My entire intake for that year was about $7,000. That was from a few essays and a brief teaching gig. Meanwhile, I went $20,000 into debt, just from day-to-day expenses while I worked on the novel. Now, I’m hoping that my next novel will sell and “rescue” me, but in truth, I have no guarantee of that.

I don’t want pity. I’m saying this to illustrate that, under the current economic models, even when writers win, they lose. About a year ago, I realized this, and resolved three things: (1) that my work had profound value and deserved monetary compensation, (2) that I could not trust the existing economic models to give me that compensation, and (3) I had to find new ones.

Artists should stop trying to win the game, and start trying to change the game.

I’m not alone in these goals. The art world has a host of activists working to better the intersection of art, labor and value. But I’ve become increasingly frustrated with activism that focuses on trying to make gatekeepers aware of problems, such as low or nonexistent pay, or gender, color and class biases. Institutions and corporations have no real incentive to solve or even acknowledge these problems. They prioritize their own economic survival over that of artists, and, in my experience respond to stress by becoming more risk-averse, not less.

I’d rather find — or invent — new economic models that place artists first.

The best I’ve found so far is Patreon, a relatively new platform that tries to reinvent the ancient model of sustained arts patronage.
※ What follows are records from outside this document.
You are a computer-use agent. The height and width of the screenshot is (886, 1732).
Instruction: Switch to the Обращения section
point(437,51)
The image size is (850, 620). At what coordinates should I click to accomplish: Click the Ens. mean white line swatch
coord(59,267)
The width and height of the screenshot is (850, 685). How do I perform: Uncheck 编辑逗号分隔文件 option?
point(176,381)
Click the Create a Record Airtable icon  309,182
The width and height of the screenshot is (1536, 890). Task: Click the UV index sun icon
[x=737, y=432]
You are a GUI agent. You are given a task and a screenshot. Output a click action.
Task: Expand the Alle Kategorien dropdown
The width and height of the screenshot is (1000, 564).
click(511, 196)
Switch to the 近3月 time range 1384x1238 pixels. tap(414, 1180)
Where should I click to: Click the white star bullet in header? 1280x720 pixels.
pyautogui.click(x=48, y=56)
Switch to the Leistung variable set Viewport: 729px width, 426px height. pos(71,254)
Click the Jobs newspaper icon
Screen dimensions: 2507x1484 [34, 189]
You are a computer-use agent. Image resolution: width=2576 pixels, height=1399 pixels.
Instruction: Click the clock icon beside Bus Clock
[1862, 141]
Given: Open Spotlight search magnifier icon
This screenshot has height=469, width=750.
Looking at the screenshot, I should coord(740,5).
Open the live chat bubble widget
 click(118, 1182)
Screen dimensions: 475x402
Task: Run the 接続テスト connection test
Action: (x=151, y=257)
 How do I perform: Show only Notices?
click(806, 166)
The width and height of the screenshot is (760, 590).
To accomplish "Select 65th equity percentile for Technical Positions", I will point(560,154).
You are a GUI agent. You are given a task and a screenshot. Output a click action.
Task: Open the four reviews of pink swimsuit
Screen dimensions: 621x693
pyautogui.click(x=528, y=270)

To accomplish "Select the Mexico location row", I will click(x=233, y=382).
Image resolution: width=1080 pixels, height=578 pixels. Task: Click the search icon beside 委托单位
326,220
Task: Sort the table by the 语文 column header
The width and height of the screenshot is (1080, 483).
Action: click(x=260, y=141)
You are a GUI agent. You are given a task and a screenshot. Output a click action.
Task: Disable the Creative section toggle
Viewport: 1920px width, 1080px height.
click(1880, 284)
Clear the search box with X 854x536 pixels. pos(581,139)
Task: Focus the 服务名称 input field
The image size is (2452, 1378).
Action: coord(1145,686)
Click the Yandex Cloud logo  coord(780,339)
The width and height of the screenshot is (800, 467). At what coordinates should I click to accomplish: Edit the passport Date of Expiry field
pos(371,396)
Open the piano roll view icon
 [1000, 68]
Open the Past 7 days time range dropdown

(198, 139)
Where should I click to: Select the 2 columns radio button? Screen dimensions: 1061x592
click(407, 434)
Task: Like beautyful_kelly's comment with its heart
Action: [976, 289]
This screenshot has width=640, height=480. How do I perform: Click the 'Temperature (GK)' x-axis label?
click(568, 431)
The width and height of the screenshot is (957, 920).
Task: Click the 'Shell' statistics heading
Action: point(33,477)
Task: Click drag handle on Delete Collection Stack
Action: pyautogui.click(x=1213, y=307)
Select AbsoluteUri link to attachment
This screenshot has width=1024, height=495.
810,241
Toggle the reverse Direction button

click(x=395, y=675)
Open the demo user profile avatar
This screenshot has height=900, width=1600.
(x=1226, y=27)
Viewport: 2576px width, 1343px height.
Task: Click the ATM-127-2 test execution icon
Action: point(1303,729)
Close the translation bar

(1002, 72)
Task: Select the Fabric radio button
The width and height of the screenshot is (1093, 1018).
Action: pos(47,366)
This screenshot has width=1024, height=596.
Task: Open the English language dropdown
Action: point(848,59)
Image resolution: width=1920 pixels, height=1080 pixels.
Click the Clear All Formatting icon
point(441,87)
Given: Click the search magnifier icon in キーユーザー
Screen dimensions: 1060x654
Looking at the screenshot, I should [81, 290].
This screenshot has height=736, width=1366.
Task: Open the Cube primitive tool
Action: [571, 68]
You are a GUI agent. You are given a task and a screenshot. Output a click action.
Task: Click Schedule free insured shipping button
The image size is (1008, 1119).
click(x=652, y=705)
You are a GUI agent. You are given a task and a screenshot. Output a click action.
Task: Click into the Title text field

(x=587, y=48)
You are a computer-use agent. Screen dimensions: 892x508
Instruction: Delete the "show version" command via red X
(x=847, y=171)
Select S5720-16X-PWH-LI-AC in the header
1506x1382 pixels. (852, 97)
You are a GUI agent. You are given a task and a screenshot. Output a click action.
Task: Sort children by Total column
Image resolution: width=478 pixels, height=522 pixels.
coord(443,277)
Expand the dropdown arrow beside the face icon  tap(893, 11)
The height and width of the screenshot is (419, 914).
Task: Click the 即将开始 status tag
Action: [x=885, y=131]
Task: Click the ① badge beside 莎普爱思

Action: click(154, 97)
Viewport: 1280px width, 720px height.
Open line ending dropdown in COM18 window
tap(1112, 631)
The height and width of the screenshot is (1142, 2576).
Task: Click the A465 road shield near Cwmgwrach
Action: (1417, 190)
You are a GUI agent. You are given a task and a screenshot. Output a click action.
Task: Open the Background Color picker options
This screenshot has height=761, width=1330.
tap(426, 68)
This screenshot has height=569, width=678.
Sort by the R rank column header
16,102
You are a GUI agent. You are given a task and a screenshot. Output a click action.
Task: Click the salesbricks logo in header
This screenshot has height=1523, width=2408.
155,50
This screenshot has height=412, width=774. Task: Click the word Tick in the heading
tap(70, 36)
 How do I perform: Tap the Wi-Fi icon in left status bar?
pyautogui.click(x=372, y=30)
If Kickstarter is a one-night stand, Patreon is going steady, opening a direct, ongoing dialogue between an artist and her patrons. I already had a relationship with a core group of fans because of The Girl in the Road and a kerfuffle with Wired, so it was enough to get started. I don’t yet make a living wage, but that’s my goal. I’m getting there. My Patreon salary covered my rent while I was writing, memorizing and rehearsing my TED talk. In return, my patrons got the story exclusively, months before anyone else set eyes on it.

I’m not naive — I know that no one model will fit all artists. Patreon, for example, favors prolific artists who already have a following and who thrive on a close relationship with fans. What I want to emphasize is that artists should stop trying to win the game, and start trying to change the game. After all, artists innovate — it’s what we do, no matter what our medium is. We imagine ways forward that no one else has imagined before, in literature, music, theater, dance, art, performance. There’s no reason we can’t do it with economics as well.

Art isn’t some incidental decoration on culture. It is culture. But there is no art without artists, and there are no artists without compensation. Quid pro quo. It’s as simple as that.